| DIRECTION |
Could you copy out the whole listing below line for line, without changing a single character?

| EXERCISE INPUTS |
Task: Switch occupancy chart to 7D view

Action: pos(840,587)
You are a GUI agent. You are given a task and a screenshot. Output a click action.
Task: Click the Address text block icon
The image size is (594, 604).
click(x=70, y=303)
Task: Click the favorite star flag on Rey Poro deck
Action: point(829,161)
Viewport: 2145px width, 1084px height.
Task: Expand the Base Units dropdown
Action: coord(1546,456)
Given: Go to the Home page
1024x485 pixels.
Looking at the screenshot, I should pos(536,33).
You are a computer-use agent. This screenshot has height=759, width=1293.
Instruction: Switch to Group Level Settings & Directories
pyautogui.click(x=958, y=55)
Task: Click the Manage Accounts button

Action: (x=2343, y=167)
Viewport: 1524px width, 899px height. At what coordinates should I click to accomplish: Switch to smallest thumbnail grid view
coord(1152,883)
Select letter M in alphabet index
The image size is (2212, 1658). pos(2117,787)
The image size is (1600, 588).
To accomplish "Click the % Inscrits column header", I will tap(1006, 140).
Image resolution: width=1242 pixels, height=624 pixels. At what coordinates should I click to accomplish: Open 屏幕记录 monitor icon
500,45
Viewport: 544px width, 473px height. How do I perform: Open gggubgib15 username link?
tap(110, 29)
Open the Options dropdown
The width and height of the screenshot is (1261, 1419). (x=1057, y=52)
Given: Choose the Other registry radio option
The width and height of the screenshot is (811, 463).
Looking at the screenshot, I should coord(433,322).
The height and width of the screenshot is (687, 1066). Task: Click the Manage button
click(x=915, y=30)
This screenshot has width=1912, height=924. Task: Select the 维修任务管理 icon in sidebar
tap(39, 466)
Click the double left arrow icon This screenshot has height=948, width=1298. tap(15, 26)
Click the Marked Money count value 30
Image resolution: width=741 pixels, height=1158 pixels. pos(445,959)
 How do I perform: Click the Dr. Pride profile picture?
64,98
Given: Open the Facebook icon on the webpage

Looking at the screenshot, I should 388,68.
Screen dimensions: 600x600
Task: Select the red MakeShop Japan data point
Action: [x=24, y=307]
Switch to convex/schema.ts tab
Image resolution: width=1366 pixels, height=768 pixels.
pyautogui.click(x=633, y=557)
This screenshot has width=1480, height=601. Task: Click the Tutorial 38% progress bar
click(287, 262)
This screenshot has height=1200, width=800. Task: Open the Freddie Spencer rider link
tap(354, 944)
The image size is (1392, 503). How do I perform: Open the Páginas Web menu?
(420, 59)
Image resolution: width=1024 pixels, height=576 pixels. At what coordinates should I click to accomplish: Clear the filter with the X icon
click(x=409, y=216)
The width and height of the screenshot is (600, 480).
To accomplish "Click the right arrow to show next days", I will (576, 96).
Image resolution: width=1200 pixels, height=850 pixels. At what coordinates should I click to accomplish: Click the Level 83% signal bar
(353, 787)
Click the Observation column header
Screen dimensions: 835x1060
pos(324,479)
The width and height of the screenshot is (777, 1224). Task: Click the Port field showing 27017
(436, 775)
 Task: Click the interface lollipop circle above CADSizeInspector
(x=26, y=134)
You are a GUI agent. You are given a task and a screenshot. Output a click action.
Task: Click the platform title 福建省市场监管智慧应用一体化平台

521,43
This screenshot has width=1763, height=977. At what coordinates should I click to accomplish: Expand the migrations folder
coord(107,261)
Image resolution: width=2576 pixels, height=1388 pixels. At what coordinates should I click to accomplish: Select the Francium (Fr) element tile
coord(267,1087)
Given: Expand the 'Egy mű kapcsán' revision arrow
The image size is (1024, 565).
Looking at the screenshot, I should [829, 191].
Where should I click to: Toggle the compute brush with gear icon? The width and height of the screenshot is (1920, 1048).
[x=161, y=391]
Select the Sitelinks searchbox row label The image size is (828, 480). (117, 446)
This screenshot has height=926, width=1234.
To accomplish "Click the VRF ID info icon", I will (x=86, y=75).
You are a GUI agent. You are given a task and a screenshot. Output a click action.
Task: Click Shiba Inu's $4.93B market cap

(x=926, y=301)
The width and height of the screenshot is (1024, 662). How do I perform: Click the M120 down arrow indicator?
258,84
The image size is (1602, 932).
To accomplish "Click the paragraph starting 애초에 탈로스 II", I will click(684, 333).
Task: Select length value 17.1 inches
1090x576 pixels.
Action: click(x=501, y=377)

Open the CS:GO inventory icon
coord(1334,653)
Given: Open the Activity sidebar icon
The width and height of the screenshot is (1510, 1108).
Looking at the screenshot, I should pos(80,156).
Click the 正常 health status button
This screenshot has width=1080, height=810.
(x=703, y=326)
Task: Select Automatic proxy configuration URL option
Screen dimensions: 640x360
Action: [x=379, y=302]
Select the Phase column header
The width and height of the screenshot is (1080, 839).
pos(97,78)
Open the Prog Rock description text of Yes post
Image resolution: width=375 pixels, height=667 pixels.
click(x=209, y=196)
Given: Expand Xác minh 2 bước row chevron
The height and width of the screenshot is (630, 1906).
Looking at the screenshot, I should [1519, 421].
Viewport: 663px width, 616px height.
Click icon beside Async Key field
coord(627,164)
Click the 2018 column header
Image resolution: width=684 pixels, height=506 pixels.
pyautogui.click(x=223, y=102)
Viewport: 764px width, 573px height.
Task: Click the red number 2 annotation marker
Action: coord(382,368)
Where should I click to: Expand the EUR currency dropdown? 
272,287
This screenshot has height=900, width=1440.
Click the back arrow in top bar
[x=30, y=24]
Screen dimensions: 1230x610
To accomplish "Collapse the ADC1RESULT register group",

| EXERCISE RESULT |
Task: Switch occupancy chart to 7D view

Action: pos(840,587)
You are a GUI agent. You are given a task and a screenshot. Output a click action.
Task: Click the Address text block icon
The image size is (594, 604).
click(x=70, y=303)
Task: Click the favorite star flag on Rey Poro deck
Action: point(829,161)
Viewport: 2145px width, 1084px height.
Task: Expand the Base Units dropdown
Action: coord(1546,456)
Given: Go to the Home page
1024x485 pixels.
Looking at the screenshot, I should pos(536,33).
You are a computer-use agent. This screenshot has height=759, width=1293.
Instruction: Switch to Group Level Settings & Directories
pyautogui.click(x=958, y=55)
Task: Click the Manage Accounts button

Action: (x=2343, y=167)
Viewport: 1524px width, 899px height. At what coordinates should I click to accomplish: Switch to smallest thumbnail grid view
coord(1152,883)
Select letter M in alphabet index
The image size is (2212, 1658). pos(2117,787)
The image size is (1600, 588).
To accomplish "Click the % Inscrits column header", I will tap(1006, 140).
Image resolution: width=1242 pixels, height=624 pixels. At what coordinates should I click to accomplish: Open 屏幕记录 monitor icon
500,45
Viewport: 544px width, 473px height. How do I perform: Open gggubgib15 username link?
tap(110, 29)
Open the Options dropdown
The width and height of the screenshot is (1261, 1419). (x=1057, y=52)
Given: Choose the Other registry radio option
The width and height of the screenshot is (811, 463).
Looking at the screenshot, I should coord(433,322).
The height and width of the screenshot is (687, 1066). Task: Click the Manage button
click(x=915, y=30)
This screenshot has width=1912, height=924. Task: Select the 维修任务管理 icon in sidebar
tap(39, 466)
Click the double left arrow icon This screenshot has height=948, width=1298. tap(15, 26)
Click the Marked Money count value 30
Image resolution: width=741 pixels, height=1158 pixels. pos(445,959)
 How do I perform: Click the Dr. Pride profile picture?
64,98
Given: Open the Facebook icon on the webpage

Looking at the screenshot, I should 388,68.
Screen dimensions: 600x600
Task: Select the red MakeShop Japan data point
Action: [x=24, y=307]
Switch to convex/schema.ts tab
Image resolution: width=1366 pixels, height=768 pixels.
pyautogui.click(x=633, y=557)
This screenshot has width=1480, height=601. Task: Click the Tutorial 38% progress bar
click(287, 262)
This screenshot has height=1200, width=800. Task: Open the Freddie Spencer rider link
tap(354, 944)
The image size is (1392, 503). How do I perform: Open the Páginas Web menu?
(420, 59)
Image resolution: width=1024 pixels, height=576 pixels. At what coordinates should I click to accomplish: Clear the filter with the X icon
click(x=409, y=216)
The width and height of the screenshot is (600, 480).
To accomplish "Click the right arrow to show next days", I will (576, 96).
Image resolution: width=1200 pixels, height=850 pixels. At what coordinates should I click to accomplish: Click the Level 83% signal bar
(353, 787)
Click the Observation column header
Screen dimensions: 835x1060
pos(324,479)
The width and height of the screenshot is (777, 1224). Task: Click the Port field showing 27017
(436, 775)
 Task: Click the interface lollipop circle above CADSizeInspector
(x=26, y=134)
You are a GUI agent. You are given a task and a screenshot. Output a click action.
Task: Click the platform title 福建省市场监管智慧应用一体化平台

521,43
This screenshot has width=1763, height=977. At what coordinates should I click to accomplish: Expand the migrations folder
coord(107,261)
Image resolution: width=2576 pixels, height=1388 pixels. At what coordinates should I click to accomplish: Select the Francium (Fr) element tile
coord(267,1087)
Given: Expand the 'Egy mű kapcsán' revision arrow
The image size is (1024, 565).
Looking at the screenshot, I should [829, 191].
Where should I click to: Toggle the compute brush with gear icon? The width and height of the screenshot is (1920, 1048).
[x=161, y=391]
Select the Sitelinks searchbox row label The image size is (828, 480). (117, 446)
This screenshot has height=926, width=1234.
To accomplish "Click the VRF ID info icon", I will (x=86, y=75).
You are a GUI agent. You are given a task and a screenshot. Output a click action.
Task: Click Shiba Inu's $4.93B market cap

(x=926, y=301)
The width and height of the screenshot is (1024, 662). How do I perform: Click the M120 down arrow indicator?
258,84
The image size is (1602, 932).
To accomplish "Click the paragraph starting 애초에 탈로스 II", I will click(684, 333).
Task: Select length value 17.1 inches
1090x576 pixels.
Action: click(x=501, y=377)

Open the CS:GO inventory icon
coord(1334,653)
Given: Open the Activity sidebar icon
The width and height of the screenshot is (1510, 1108).
Looking at the screenshot, I should pos(80,156).
Click the 正常 health status button
This screenshot has width=1080, height=810.
(x=703, y=326)
Task: Select Automatic proxy configuration URL option
Screen dimensions: 640x360
Action: [x=379, y=302]
Select the Phase column header
The width and height of the screenshot is (1080, 839).
pos(97,78)
Open the Prog Rock description text of Yes post
Image resolution: width=375 pixels, height=667 pixels.
click(x=209, y=196)
Given: Expand Xác minh 2 bước row chevron
The height and width of the screenshot is (630, 1906).
Looking at the screenshot, I should [1519, 421].
Viewport: 663px width, 616px height.
Click icon beside Async Key field
coord(627,164)
Click the 2018 column header
Image resolution: width=684 pixels, height=506 pixels.
pyautogui.click(x=223, y=102)
Viewport: 764px width, 573px height.
Task: Click the red number 2 annotation marker
Action: coord(382,368)
Where should I click to: Expand the EUR currency dropdown? 
272,287
This screenshot has height=900, width=1440.
Click the back arrow in top bar
[x=30, y=24]
Screen dimensions: 1230x610
To accomplish "Collapse the ADC1RESULT register group",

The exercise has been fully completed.